- How Electors to the Electoral College are Selected in Georgia

- On calling a special session of the Georgia legislature

Why Any Actions by Governor Kemp and/or The Georgia Legislature to Change the Outcome of the 2020 Presidential Election Would
Have Been in Violation of the
State Constitution and the Laws
of the State

(para 1) The United States Constitution grants to the states the right and responsibility to select electors to the Electoral College, as each state directs through laws passed by the respective state legislatures. The structure of the legislatures of the states are established differently by the respective state constitutions. Some are full-time. Most are part-time as in Georgia. At least one is unicameral but most are bicameral, as is Georgia's. The powers of the presiding officers of the chambers are different in each state. State constitutional provisions and state laws regarding special sessions are different in each state.[1]

(para 2) Many people from other states and also from Georgia (I have received thousands of emails and numerous telephone calls from out-of-state) as well as cable news channel hosts who are not familiar with the Georgia Constitution nor Georgia law, have made false assumptions about what the Georgia constitution and Georgia law provide regarding special sessions and election law, in general.

(para 3) After the November 2, 2020 election, and through the end of December, 2020, President Trump, news commentators and many people called for the Georgia legislature to take retroactive action regarding the outcome of the 2020 General Election.

(para 4) Any retroactive action on the part of the legislature would be illegal, as explained in paragraph 6. No legislative action can be taken by the General Assembly while not in session. The regular session of the Georgia legislature (the Georgia General Assembly) convenes the second Monday in January of every year and adjourns Sine Die (with no set date to reconvene) after forty legislative days, which are normally completed between the third week of March and the second week of April. While not in session, Committees can meet and conduct hearings but no official action can be taken. Committees of both the Georgia House and the Georgia Senate held hearings regarding the presidential election in December, 2020, but they could take no official actions. There were news reports in December that a Georgia state senate committee met and filed a report to the clerk of the senate. Nevertheless, no action can be taken on that report while the legislature is not in session.

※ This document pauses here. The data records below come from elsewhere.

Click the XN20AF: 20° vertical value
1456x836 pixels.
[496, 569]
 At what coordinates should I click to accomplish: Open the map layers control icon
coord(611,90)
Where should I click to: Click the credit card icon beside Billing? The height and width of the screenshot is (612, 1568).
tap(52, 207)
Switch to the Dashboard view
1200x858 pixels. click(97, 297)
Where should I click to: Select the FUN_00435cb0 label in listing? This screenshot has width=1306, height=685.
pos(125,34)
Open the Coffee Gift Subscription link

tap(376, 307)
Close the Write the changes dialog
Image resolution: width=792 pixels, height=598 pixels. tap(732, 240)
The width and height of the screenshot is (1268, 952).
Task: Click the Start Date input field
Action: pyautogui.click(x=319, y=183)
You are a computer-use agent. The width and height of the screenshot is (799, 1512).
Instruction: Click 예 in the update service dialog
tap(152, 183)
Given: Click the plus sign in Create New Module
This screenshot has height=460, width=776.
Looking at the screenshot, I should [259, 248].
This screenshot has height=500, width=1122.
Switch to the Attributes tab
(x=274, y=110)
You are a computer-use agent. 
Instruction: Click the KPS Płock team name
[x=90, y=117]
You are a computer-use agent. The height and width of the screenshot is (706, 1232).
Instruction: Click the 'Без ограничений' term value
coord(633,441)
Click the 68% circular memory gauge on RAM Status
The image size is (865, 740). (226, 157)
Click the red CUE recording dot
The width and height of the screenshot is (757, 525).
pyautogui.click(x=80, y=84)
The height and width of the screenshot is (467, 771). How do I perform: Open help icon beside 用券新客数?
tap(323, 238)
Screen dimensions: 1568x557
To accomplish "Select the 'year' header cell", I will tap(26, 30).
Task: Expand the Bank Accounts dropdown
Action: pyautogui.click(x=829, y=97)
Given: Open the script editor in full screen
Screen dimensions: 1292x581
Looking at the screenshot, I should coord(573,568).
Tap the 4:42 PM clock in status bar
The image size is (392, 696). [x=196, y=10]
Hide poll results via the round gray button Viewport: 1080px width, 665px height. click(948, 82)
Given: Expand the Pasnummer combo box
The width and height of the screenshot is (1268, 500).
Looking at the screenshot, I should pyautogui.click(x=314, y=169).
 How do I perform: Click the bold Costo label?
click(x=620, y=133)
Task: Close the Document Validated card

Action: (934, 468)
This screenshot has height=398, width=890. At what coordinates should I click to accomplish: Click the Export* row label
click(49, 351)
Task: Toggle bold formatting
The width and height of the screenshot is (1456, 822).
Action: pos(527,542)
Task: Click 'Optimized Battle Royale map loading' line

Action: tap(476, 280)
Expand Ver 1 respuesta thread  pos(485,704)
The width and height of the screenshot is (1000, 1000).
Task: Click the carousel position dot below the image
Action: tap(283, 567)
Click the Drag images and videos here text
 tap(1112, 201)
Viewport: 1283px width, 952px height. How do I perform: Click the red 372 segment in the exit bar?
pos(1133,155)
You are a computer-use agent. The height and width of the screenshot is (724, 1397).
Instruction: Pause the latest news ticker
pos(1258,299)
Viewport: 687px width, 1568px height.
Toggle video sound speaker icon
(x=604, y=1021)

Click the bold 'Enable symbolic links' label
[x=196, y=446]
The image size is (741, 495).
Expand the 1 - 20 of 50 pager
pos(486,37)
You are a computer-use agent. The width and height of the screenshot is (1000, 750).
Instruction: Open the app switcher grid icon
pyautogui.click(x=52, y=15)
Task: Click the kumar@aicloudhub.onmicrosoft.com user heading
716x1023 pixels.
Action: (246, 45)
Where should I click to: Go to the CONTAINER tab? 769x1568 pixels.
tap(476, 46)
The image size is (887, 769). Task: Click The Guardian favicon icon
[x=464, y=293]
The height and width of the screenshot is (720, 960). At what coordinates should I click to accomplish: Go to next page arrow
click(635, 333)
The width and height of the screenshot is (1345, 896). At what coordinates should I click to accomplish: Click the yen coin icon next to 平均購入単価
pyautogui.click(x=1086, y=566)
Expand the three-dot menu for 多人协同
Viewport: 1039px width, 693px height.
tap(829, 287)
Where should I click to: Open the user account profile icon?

(para 5) During December, 2020, there were constant demands, including from President Trump, that a special session of the General Assembly be called. The Georgia Constitution provides a mechanism for the General Assembly to call itself into special session. However, it requires the call to have the signatures of three-fifths of the membership of each chamber. Three-fifths of the one hundred-eighty member of the Georgia House is one hundred-eight. There are only one hundred-five Republican members in the House. The numbers are not there. 

(para 6) The General Assembly can be called to special session by the Governor. However, both Governor Kemp and Lieutenant Governor Duncan stated correctly that election laws and/or any other laws cannot be changed to retroactively affect an event that has already occurred. The Georgia General Assembly passed legislation in the 1960s that provides that the winner of the popular vote in the Georgia presidential election will receive all of Georgia's electoral votes. That law, as with any other, can be changed to affect actions that will occur after enactment, but not actions that happened before its enactment. There is nothing that Governor Kemp nor the General Assembly - our Georgia state legislature - can do to change the outcome of the 2020 presidential election. It would be illegal for the Georgia legislature to direct the electors to cast their Electoral College votes in any other way than to whomever was the winner of the popular vote in the presidential election.


[1] (Note 1) Regarding Article ll, Section I, of the United States Constitution, the language therein prescribes that states will appoint the number of Electors to which they are entitled (to the Electoral College) in a manner that the state legislatures may direct.

Each state may, through statute passed and enacted by its legislature, establish the manner in which electors are chosen. Current Georgia law, which was enacted in the 1960s prescribes that the winner of the presidential election in Georgia shall receive all of its electors. Some states appoint the Electors by congressional districts. Regardless, the process for Georgia is established in Code, and unless it is ever changed, the winner of the presidential election in Georgia will receive all its Electoral votes. That cannot be changed retroactively after an election to affect an election that has already been held.

(Note 2) Folowing the November 2, 2020 elections, there were a number of individuals who claimed that the United States Constitution prescribes that individual state legislators can call their respective state legislatures to special session, regardless of what the state constitutions and statue requre. That is incorrect and untrue. The United States Constitution does not prescribe in any way how state legislative bodies are called into session.

(Note 3) With the exception of Article II as detailed in note 1 regarding the Electoral College, the United States constitution does not prescribe a method by which states assign duties or enact legislation. State legislatures pre-dated the United States constitution, and delegates to the constitutional convention were determined that the federal government would not have the authority to usurp state powers, even to the point of including in the U.S. constitution the Tenth Amendment by establishing that "the federal government has only those powers delegated to it by the Constitution, and that all other powers not forbidden to the states by the Constitution are reserved to each state." The delegates to the constitutional convention were, in fact, appointed by the state legislatures.